“Put Jake on the fucking phone.”
Shuffling, muffled voices, then Jake's voice came through small and broken. “I'm so sorry, brother.”
“How could you do this to me?”
“I thought I could double it. Triple it. Make your gallery something amazing instead of just getting by.” His words tumbled over each other. “The platform had testimonials, success stories, and I wanted to give you something incredible.”
“By gambling with my entire future.”
“I have a problem.” He was crying now, ugly sounds that made me think of when we were kids and he'd broken Dad's fishing rod. “I thought I had it under control, but seeing all that money, I couldn't stop thinking about what it could become. And whenI started losing, I kept thinking I could win it back before you knew anything was wrong.”
I could picture him in the family's converted garage office, surrounded by booking calendars and equipment inventories, making trades on his phone while Sam was out guiding tourists through Big Bend. Watching numbers that represented my entire future disappear with each failed bet.
“I’m supposed to close in two weeks. I've got seven artists counting on exhibition space.”
“I don't know how to fix this.” His voice broke completely. “I don't know what to do.”
Because there was nothing to do. Some things, once broken, couldn't be pieced back together.
I hung up.
Vincent's office was quiet. I pulled out my phone and scrolled to my realtor's number. Past eight, so she probably wouldn't answer, but I needed to do something, even if it was just leaving messages that would ruin her morning.
“Hi, Sasha, it's Dusty Miller. There's been a family emergency, and I need to discuss the Marfa property. The closing date might be...” I paused, searching for words that didn't sound like complete failure. “Please call me as soon as you get this.”
Next, the mortgage broker. Another voicemail, another carefully worded disaster. “This is Dusty Miller regarding the loan for the Highland Avenue property. There's been an unexpected situation with the down payment funds. Please call me.”
Each message was like admitting defeat, but at least it was action. Something besides sitting here watching my future dissolve.
I left Vincent's office and walked back through The Ranch, everything looking different now that I knew I'd be seeing it indefinitely. The main lodge glowed with warm light, couples visible through the windows enjoying late dinners. The pool area was still active. October in Texas was perfect for evening swims in heated pools, and several guests were taking advantage.
This was my world now, for however long it took to save my money back, or figure out another plan.
Years, probably. Many years.
The yoga studio was dark when I reached it, but muscle memory guided me to the lights. Everything exactly as I'd left it four days ago, before the cabin, before everything changed.
The communication tablet on my desk showed a message notification. Cord's suite number. My finger hovered over it before I tapped.
Everything okay? Here if you need to talk.
Such simple words, but they made my chest ache. He was probably in his suite right now, working through those career options, planning a future that seemed impossibly bright compared to the darkness I was staring at.
I pulled out my phone and started drafting messages I’d send tomorrow, responses to the artists who'd submitted work, then stopped. What could I say that wouldn't sound like betrayal? Sorry, my brother's addiction destroyed your opportunity?

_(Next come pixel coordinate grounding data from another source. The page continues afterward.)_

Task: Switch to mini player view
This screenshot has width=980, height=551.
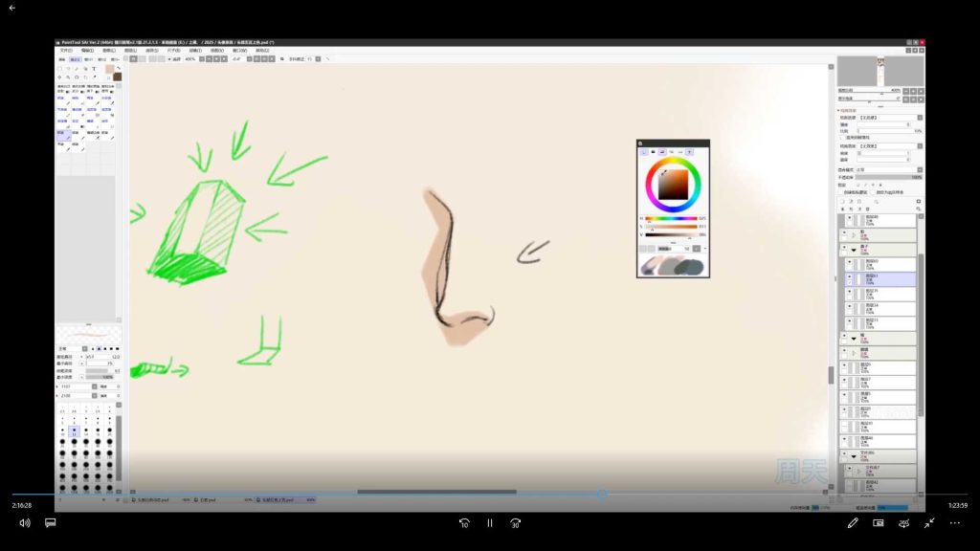Action: 878,523
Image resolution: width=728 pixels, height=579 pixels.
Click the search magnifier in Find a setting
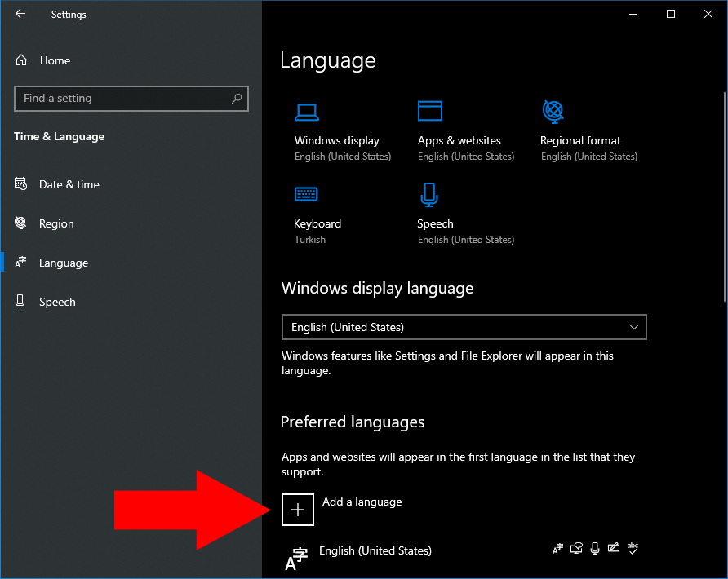pyautogui.click(x=236, y=98)
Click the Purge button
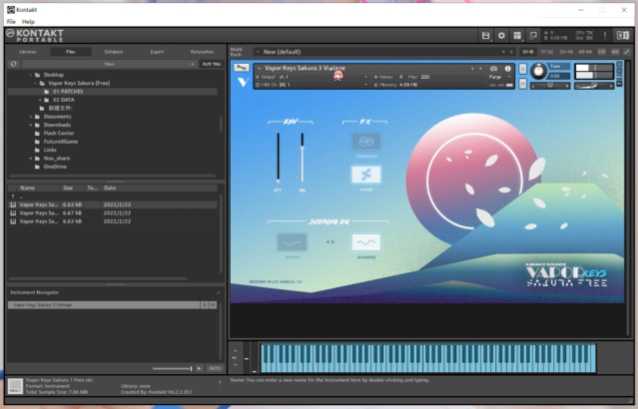Screen dimensions: 638x409 tap(494, 76)
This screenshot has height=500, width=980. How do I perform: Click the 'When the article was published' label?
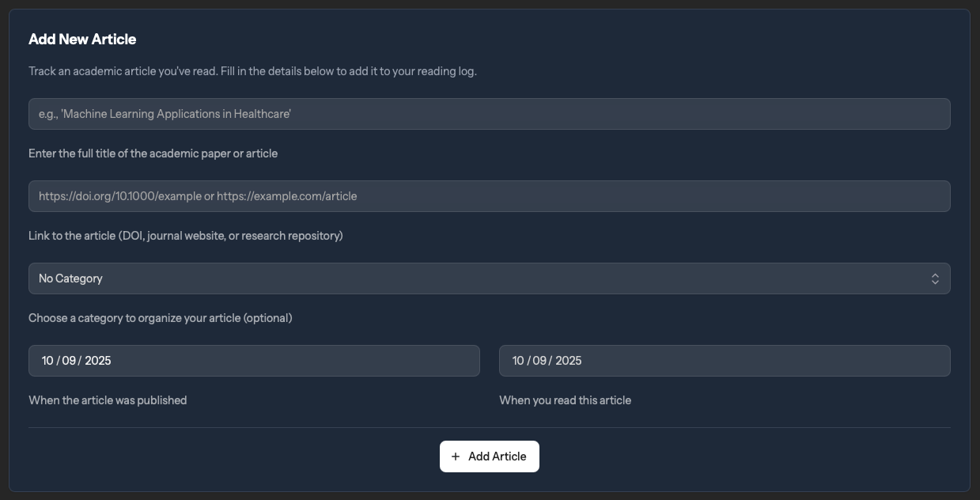pos(108,400)

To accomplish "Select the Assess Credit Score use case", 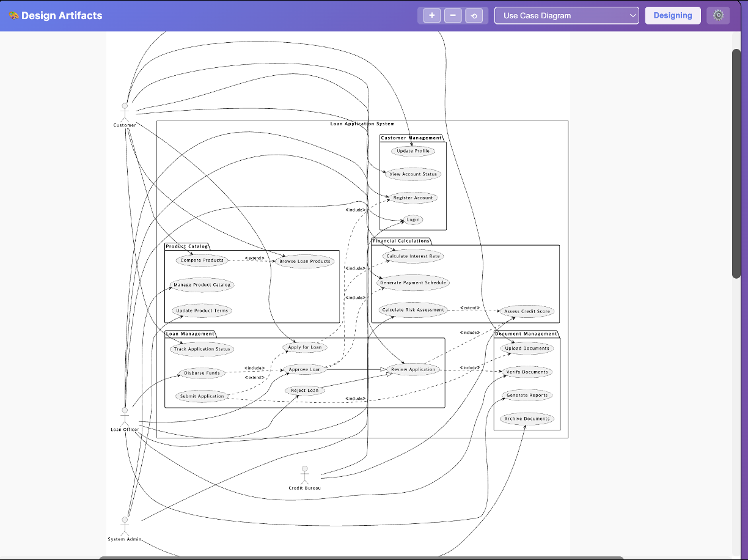I will pos(527,311).
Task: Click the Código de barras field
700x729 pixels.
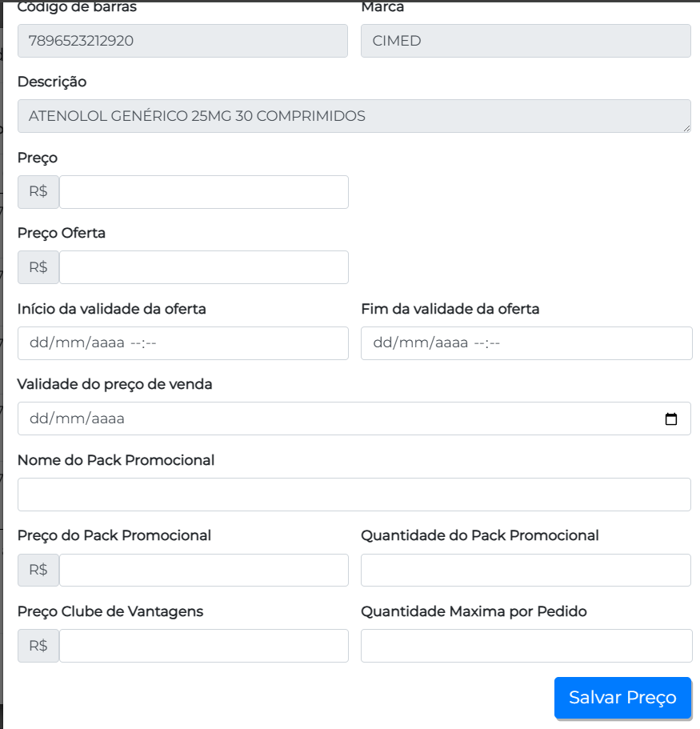Action: 182,41
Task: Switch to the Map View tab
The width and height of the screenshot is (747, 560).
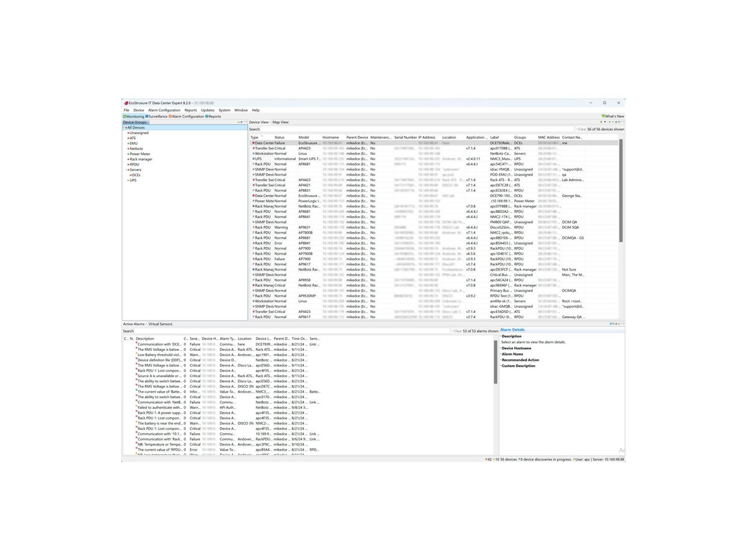Action: pos(280,122)
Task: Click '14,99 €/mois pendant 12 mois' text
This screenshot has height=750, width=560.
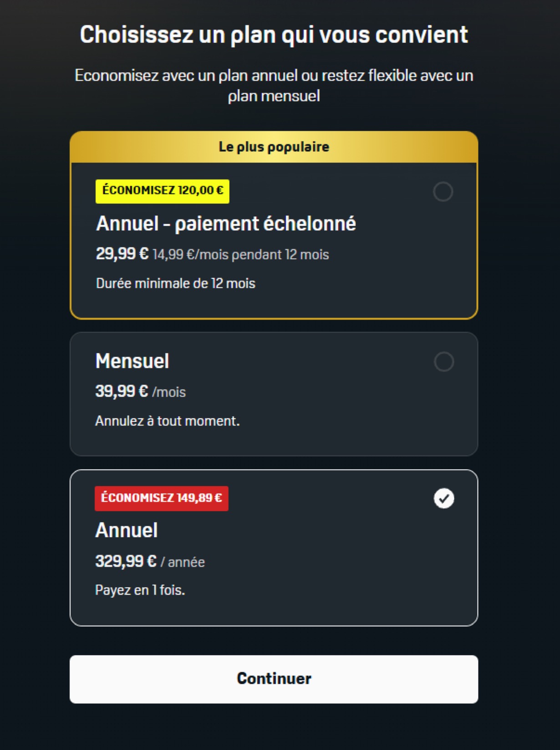Action: point(240,255)
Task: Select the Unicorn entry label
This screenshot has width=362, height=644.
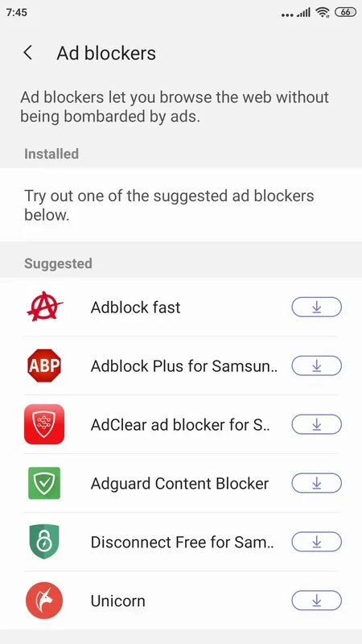Action: pos(117,601)
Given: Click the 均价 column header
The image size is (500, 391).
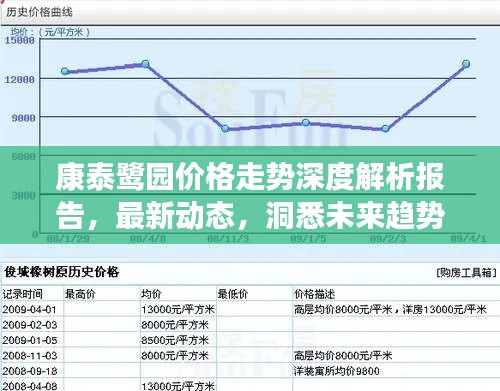Looking at the screenshot, I should click(x=151, y=294).
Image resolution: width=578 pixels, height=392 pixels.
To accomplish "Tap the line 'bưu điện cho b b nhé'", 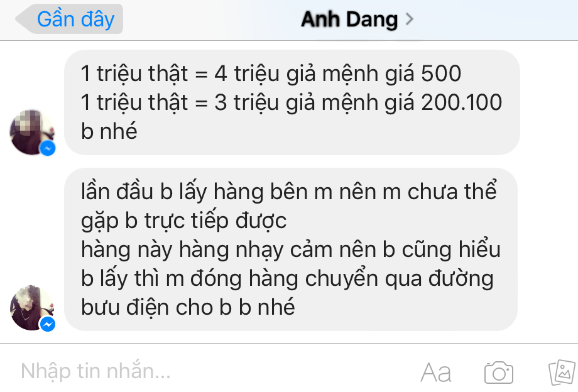I will [188, 307].
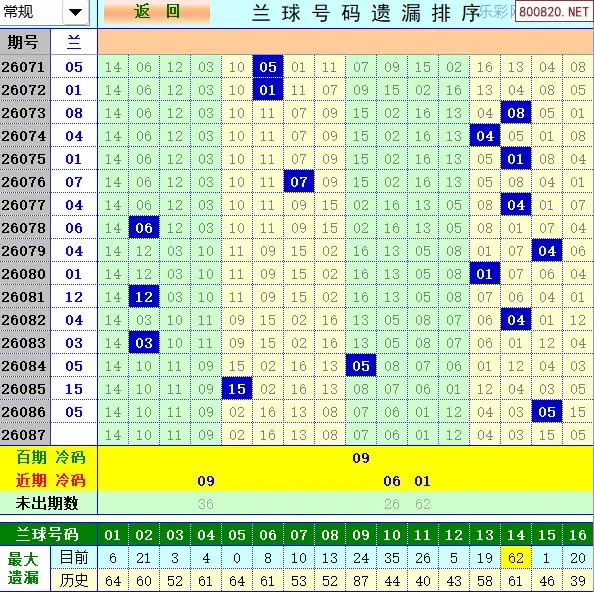The image size is (594, 592).
Task: Select highlighted 12 cell in row 26081
Action: tap(144, 297)
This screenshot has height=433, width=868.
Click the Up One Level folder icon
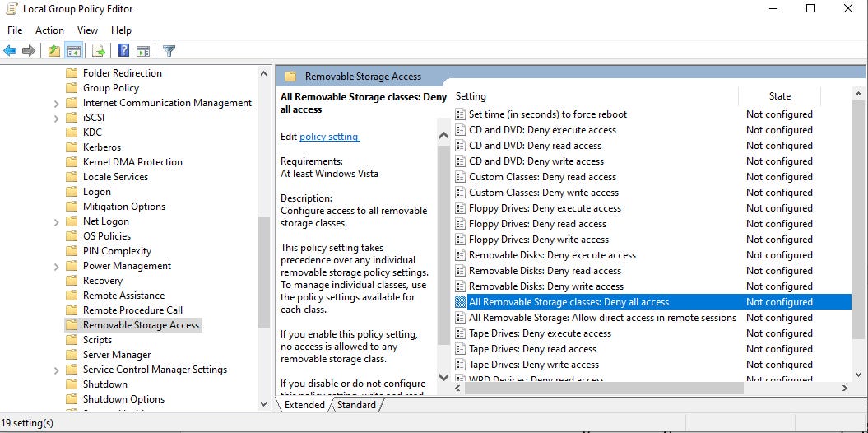pos(54,51)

Instead, I unrolled one of the yoga mats and sat in the center of the studio, trying to find that calm place I helped others reach every day. But my mind wouldn't settle. It kept circling back to the same thoughts. Seven years of work, gone. Independence, gone. The chance to meet Cord as an equal, gone.
“Thought I might find you here.”
I looked up to see Ramon in the doorway, holding two bottles of beer. He crossed the bamboo floor and handed me one before settling beside me on the mat.
“Saw the lights on,” he said. “You okay?”
“No.” The honesty felt strange but necessary. “Jake took my gallery money. All of it. Gambled it away on cryptocurrency and day trading.”
Ramon's beer stopped halfway to his mouth. “Fuck. All of it?”
“Two hundred thousand dollars.” The number felt impossible to say out loud. “Seven years of saving, planning, dreaming. Gone because I was stupid enough to trust family with my future.”